Michael Barrett in New Stateman:
We knew that the persistent cough spelled his end. The fever had preceded it, just as it had in his mother, brother and dozens around him. The contagion that was devastating society had him in its throes. When he finally died, a postmortem showed his lungs had been decimated. He’d suffocated, drowning in his own inflammatory fluids. The young English poet John Keats died aged just 25 in Rome on 23 February 1821, having been diagnosed with tuberculosis, or consumption as it was then known, just over a year before. In 1819, inspired by his medical training and acute observation of his disease, Keats captured the essence of its impact on society.

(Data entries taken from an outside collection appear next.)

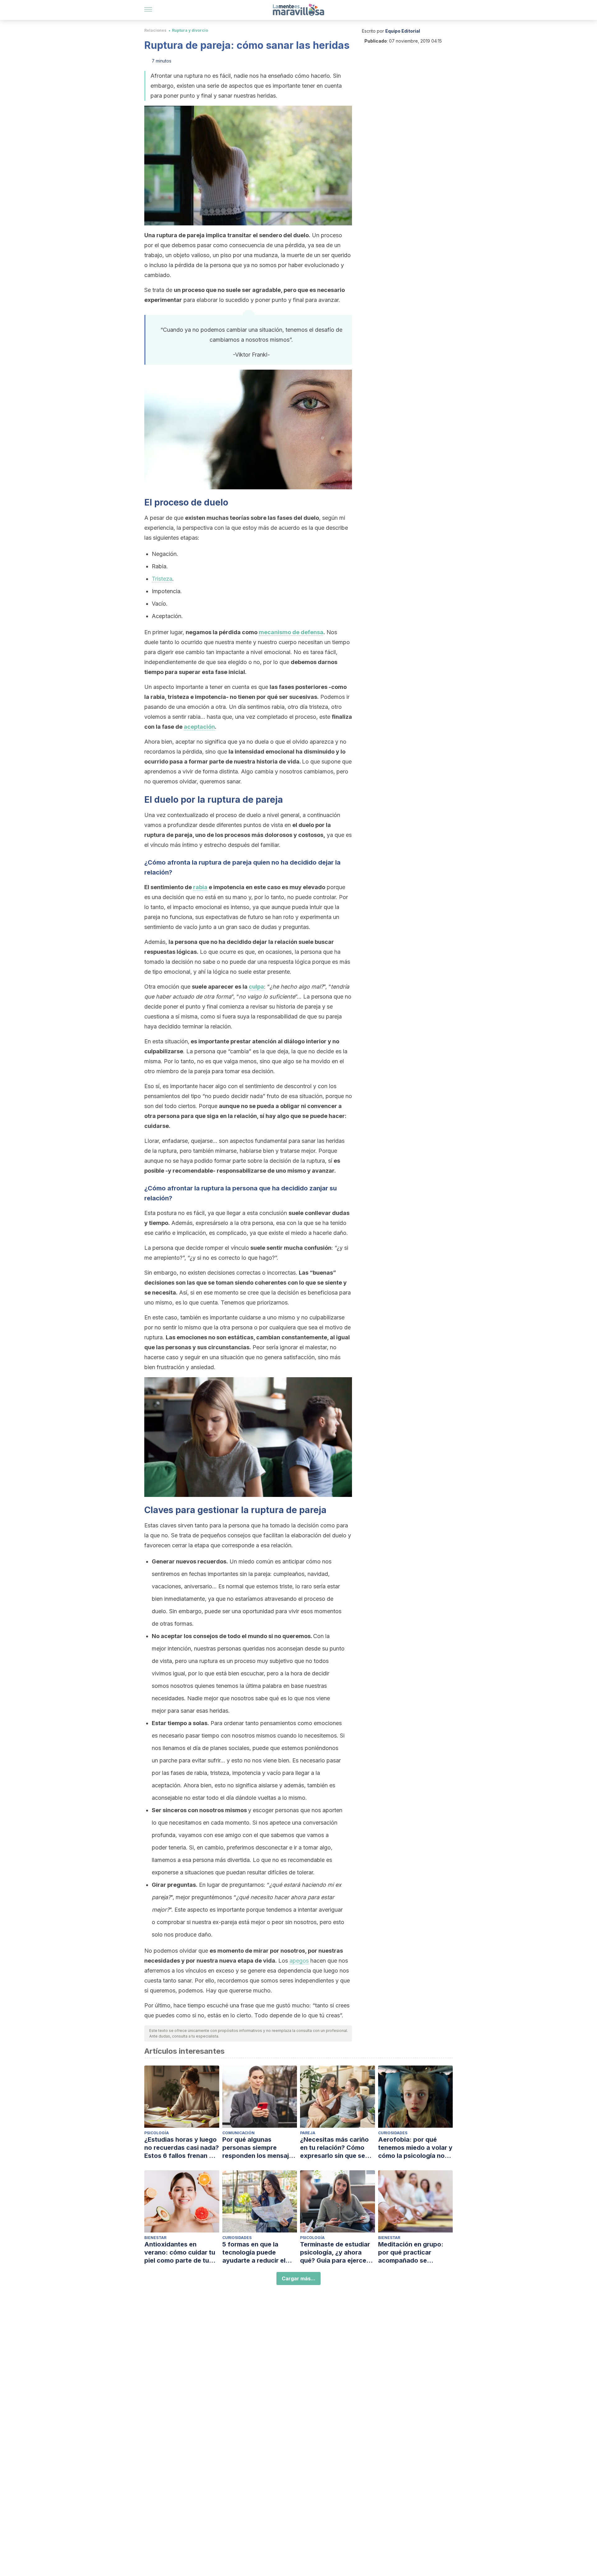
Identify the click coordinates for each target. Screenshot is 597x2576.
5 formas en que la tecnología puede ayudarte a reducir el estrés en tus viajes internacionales (253, 2252)
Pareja (307, 2133)
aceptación (199, 726)
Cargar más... (298, 2278)
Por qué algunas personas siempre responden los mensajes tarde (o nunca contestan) (259, 2148)
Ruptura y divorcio (190, 30)
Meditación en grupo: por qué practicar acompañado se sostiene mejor (410, 2252)
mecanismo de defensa (291, 632)
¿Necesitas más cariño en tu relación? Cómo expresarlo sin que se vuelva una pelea (334, 2148)
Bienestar (155, 2237)
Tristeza (162, 578)
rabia (200, 887)
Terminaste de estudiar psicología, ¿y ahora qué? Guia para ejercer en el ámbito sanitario (335, 2252)
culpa (256, 986)
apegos (299, 1960)
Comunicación (238, 2133)
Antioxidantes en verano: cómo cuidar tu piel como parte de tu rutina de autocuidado (179, 2252)
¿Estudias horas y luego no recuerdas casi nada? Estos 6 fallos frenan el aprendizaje (181, 2148)
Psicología (156, 2133)
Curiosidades (392, 2133)
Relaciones (155, 30)
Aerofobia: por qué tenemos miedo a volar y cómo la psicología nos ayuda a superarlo (415, 2148)
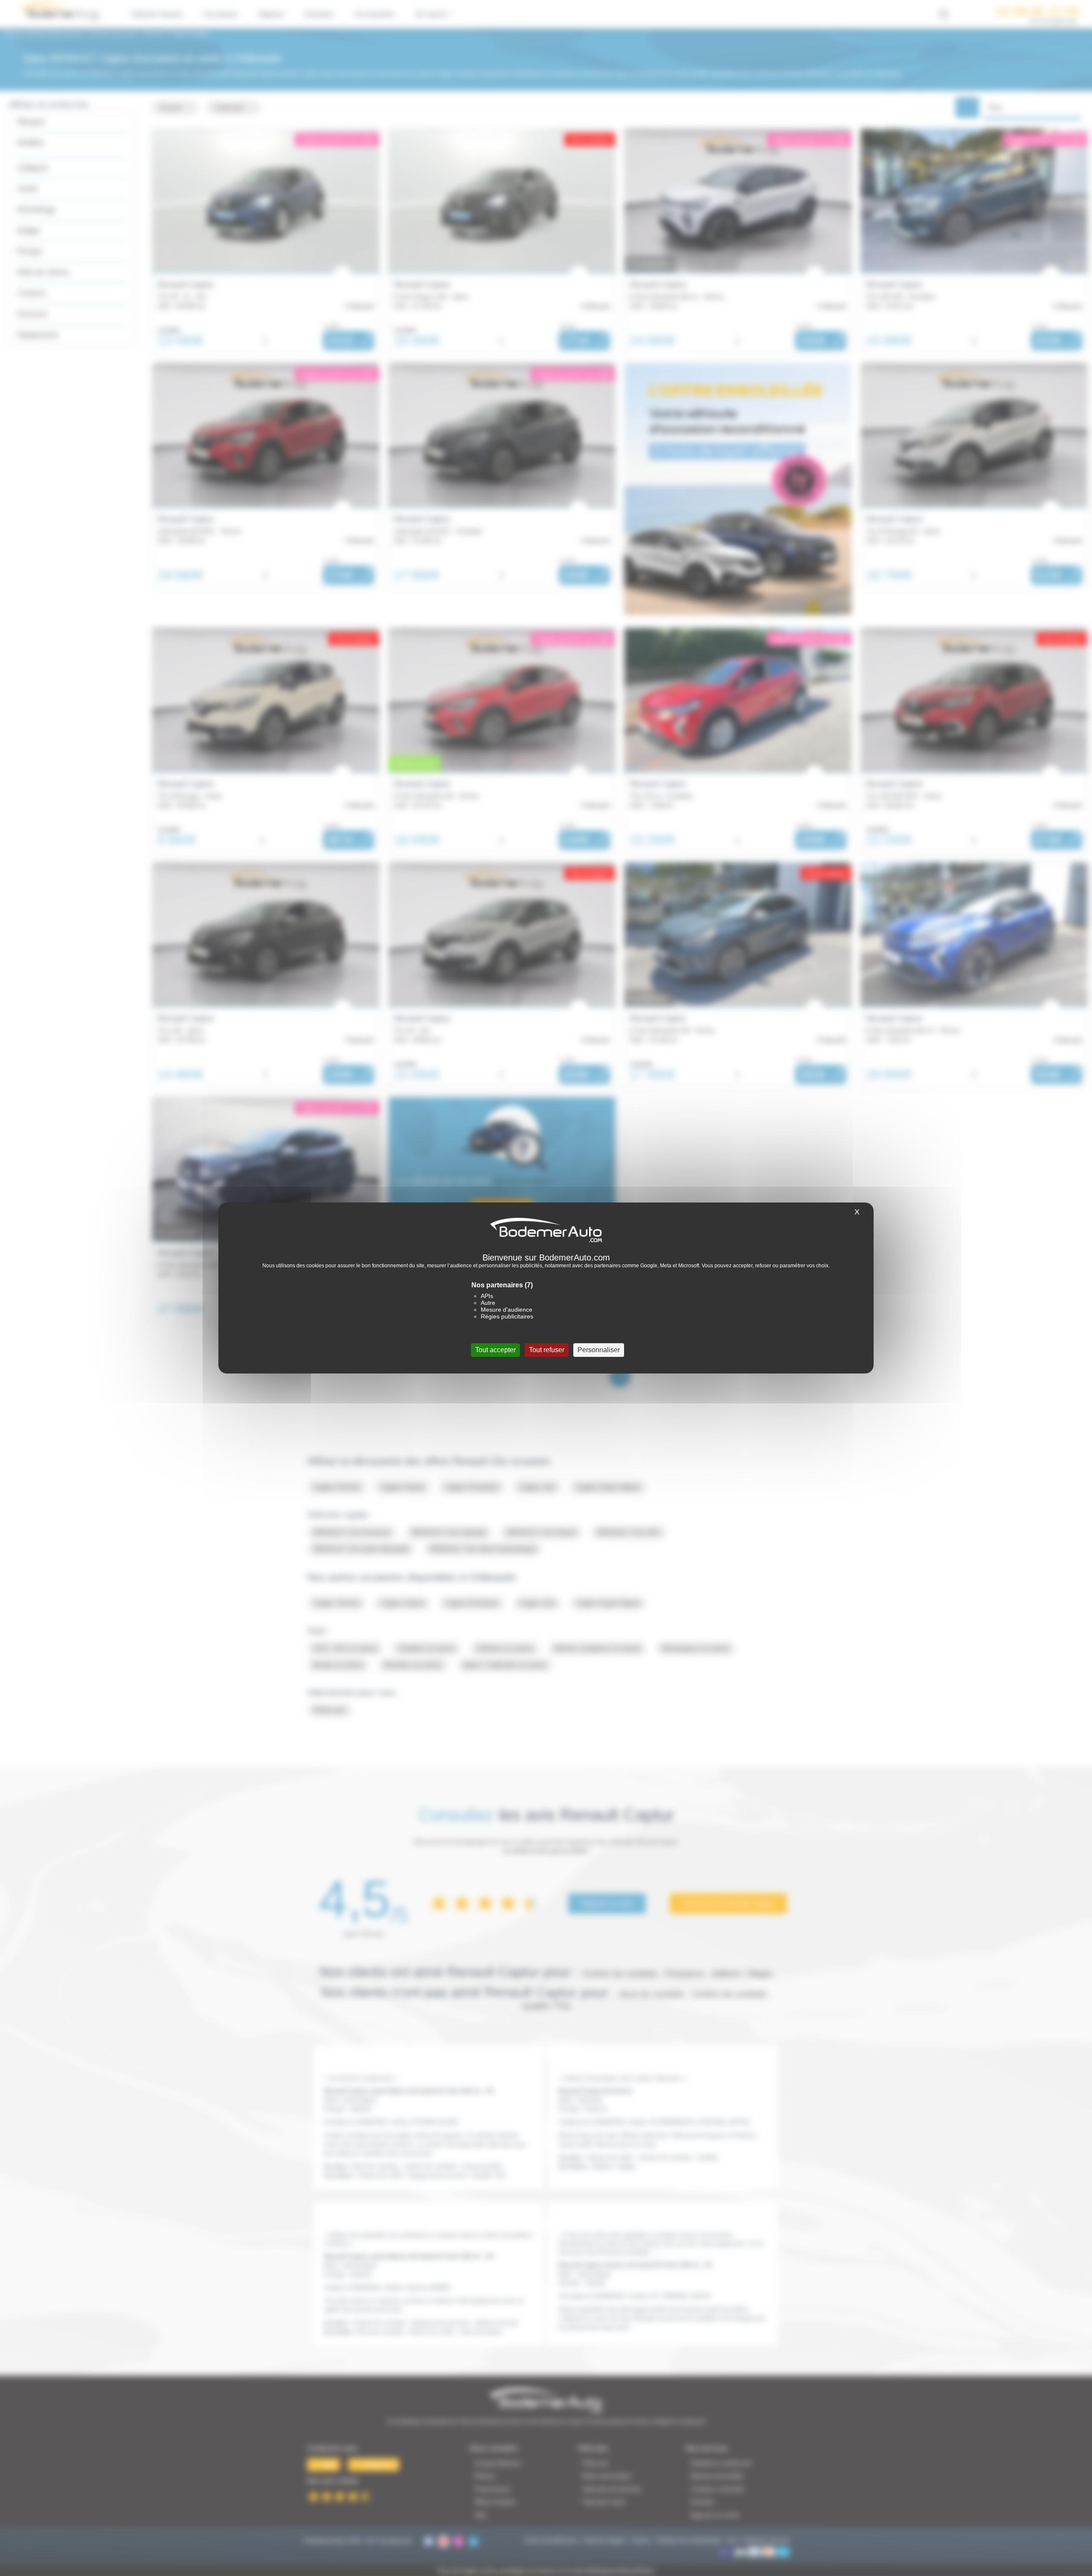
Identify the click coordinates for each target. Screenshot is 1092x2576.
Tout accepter (495, 1349)
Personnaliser (599, 1349)
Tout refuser (546, 1349)
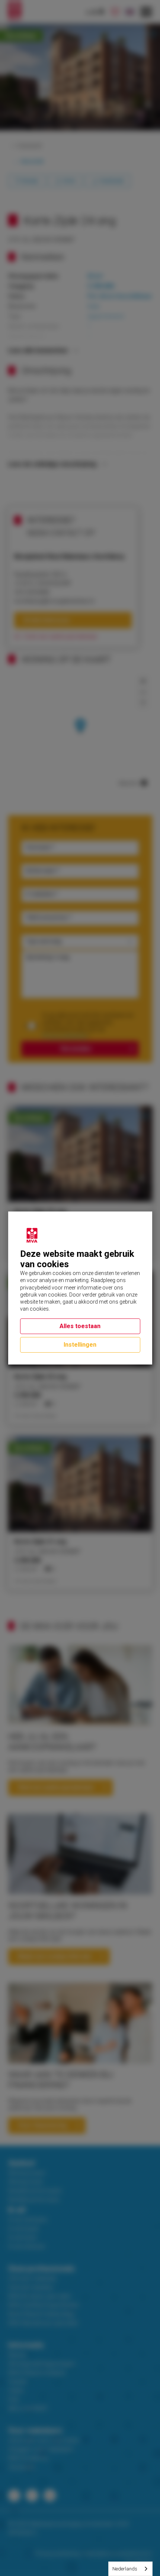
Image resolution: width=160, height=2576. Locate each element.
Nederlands (124, 2569)
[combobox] (130, 2569)
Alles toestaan (80, 1326)
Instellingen (80, 1344)
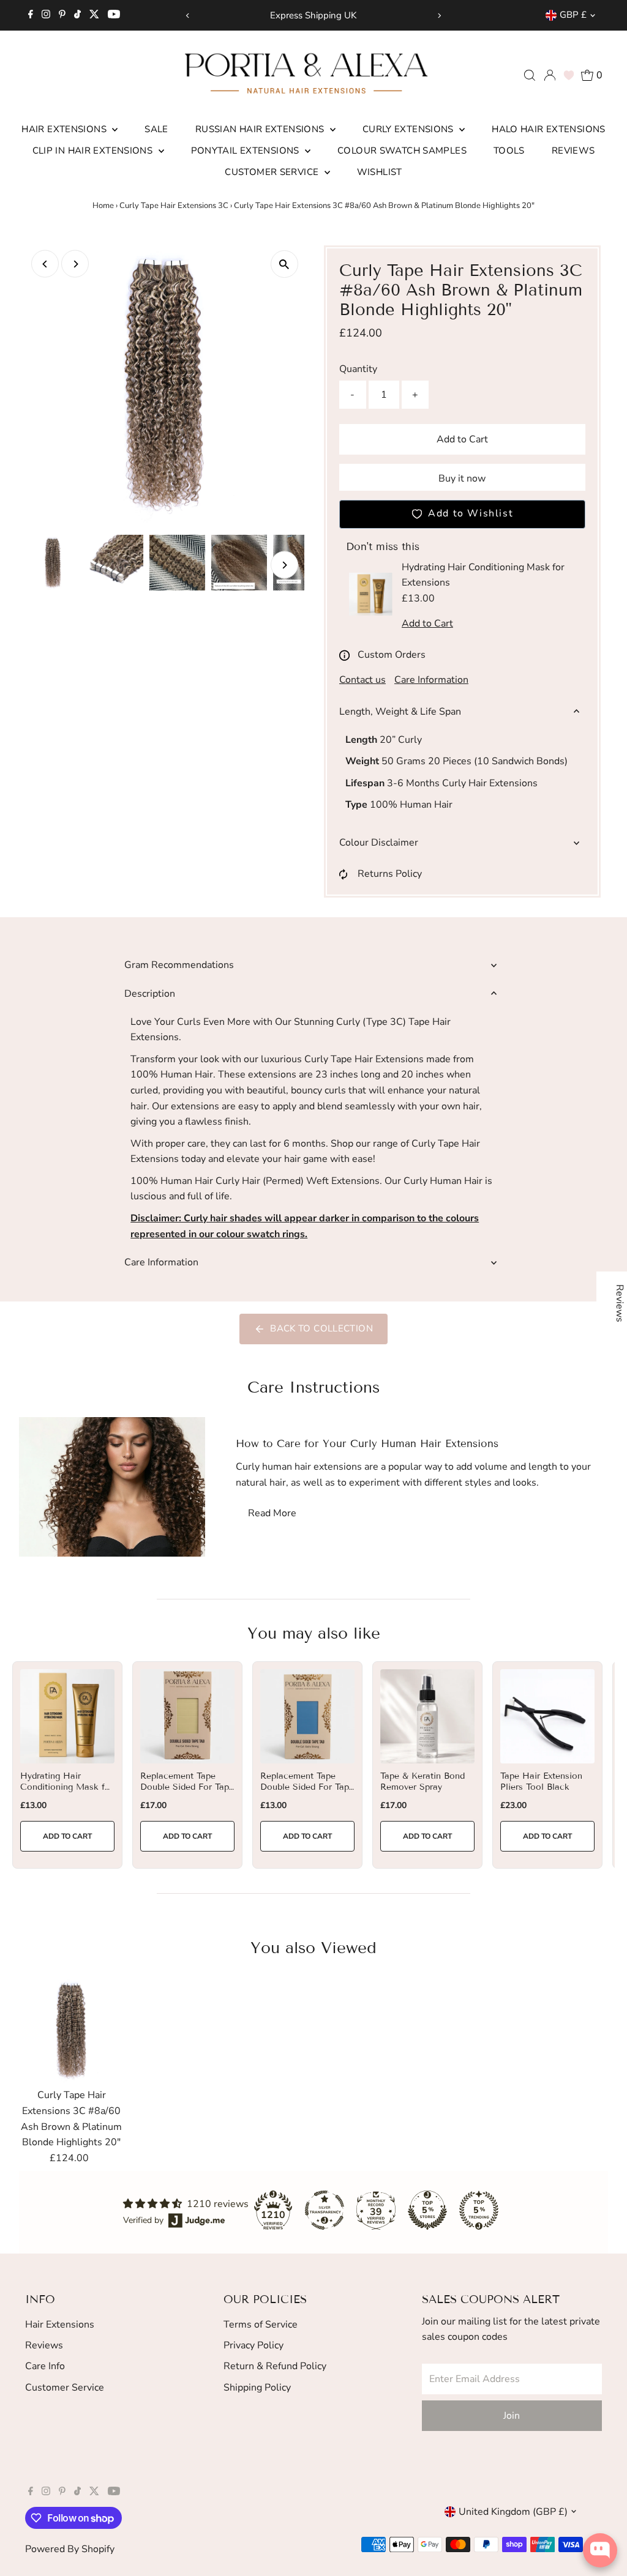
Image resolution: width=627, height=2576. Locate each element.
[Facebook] (30, 15)
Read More (272, 1513)
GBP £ (573, 15)
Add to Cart (462, 439)
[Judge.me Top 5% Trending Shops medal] (478, 2210)
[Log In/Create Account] (549, 75)
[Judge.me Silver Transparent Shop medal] (324, 2210)
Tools (509, 150)
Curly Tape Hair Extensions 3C (173, 205)
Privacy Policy (253, 2345)
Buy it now (462, 478)
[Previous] (187, 15)
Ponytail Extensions (246, 150)
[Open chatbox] (600, 2550)
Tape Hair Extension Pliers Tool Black (541, 1781)
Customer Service (273, 172)
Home (103, 205)
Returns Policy (390, 873)
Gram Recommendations (179, 965)
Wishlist (379, 172)
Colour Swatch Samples (402, 150)
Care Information (431, 680)
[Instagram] (46, 15)
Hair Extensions (65, 129)
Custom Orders (392, 654)
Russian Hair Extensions (261, 129)
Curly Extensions (409, 129)
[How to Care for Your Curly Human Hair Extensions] (112, 1487)
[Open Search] (529, 75)
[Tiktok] (77, 15)
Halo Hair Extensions (549, 129)
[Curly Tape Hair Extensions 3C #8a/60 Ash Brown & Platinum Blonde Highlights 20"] (72, 2030)
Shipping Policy (257, 2387)
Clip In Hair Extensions (94, 150)
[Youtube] (114, 15)
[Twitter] (94, 15)
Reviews (573, 150)
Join (511, 2415)
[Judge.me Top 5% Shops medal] (427, 2210)
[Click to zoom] (284, 264)
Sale (156, 129)
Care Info (45, 2366)
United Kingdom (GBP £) (513, 2511)
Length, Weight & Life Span (400, 711)
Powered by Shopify (70, 2549)
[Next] (439, 15)
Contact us (362, 680)
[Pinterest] (62, 15)
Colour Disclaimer (378, 842)
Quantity (358, 369)
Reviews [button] (619, 1303)
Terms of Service (260, 2324)
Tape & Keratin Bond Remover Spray (422, 1781)
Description (149, 993)
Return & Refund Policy (274, 2366)
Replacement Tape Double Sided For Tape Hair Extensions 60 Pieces (307, 1793)
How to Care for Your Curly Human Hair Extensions (367, 1443)
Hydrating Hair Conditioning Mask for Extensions (66, 1787)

“Ode to a Nightingale” (1819), written as his symptoms took hold, speaks of “the weariness, the fever and the fret” associated with his condition where “youth grows pale, and spectre-thin, and dies; where but to think is to be full of sorrow and leaden-eyed despairs”, and where the “the dull brain perplexes and retards”. He envies the nightingale, free from disease and able to fly through the woodland skies, while Keats wishes to alleviate his suffering through death: “for many a time I have been half in love with easeful Death, Call’d him soft names in many a mused rhyme, To take into the air my quiet breath; Now more than ever seems it rich to die, To cease upon the midnight with no pain, While thou art pouring forth thy soul abroad In such an ecstasy!”